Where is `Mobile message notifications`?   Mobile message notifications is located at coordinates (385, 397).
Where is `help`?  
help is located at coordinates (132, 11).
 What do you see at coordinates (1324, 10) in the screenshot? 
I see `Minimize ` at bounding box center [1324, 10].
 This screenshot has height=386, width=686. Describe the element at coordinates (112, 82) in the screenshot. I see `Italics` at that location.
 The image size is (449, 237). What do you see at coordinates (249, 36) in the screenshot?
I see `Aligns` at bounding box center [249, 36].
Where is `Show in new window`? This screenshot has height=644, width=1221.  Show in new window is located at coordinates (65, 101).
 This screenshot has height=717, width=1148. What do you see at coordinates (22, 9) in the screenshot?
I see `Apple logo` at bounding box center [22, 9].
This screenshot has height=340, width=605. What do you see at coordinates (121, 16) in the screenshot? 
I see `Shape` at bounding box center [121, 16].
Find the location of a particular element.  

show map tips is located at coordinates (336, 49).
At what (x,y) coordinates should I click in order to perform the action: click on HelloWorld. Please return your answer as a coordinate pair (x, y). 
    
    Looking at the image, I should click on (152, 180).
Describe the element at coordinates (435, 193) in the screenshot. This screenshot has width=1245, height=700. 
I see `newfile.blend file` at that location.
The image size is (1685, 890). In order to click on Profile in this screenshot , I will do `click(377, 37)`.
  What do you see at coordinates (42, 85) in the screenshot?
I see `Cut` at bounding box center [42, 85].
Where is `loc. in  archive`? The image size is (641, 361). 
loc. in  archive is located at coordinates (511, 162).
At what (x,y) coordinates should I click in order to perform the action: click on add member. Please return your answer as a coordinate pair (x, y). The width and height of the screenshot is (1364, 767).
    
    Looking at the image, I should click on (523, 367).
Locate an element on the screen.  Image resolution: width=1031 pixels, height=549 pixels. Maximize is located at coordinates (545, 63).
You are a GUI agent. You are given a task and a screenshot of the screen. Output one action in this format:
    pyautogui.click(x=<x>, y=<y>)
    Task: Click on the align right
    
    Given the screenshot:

· · · ·

TASK TO COMPLETE –
Transcribe the records above without changes, from the line that contains "click on HelloWorld." down to the line that contains "Looking at the image, I should click on (152, 180).", including both of those lines.

SOLUTION TO THE PROBLEM –
At what (x,y) coordinates should I click in order to perform the action: click on HelloWorld. Please return your answer as a coordinate pair (x, y). 
    
    Looking at the image, I should click on (152, 180).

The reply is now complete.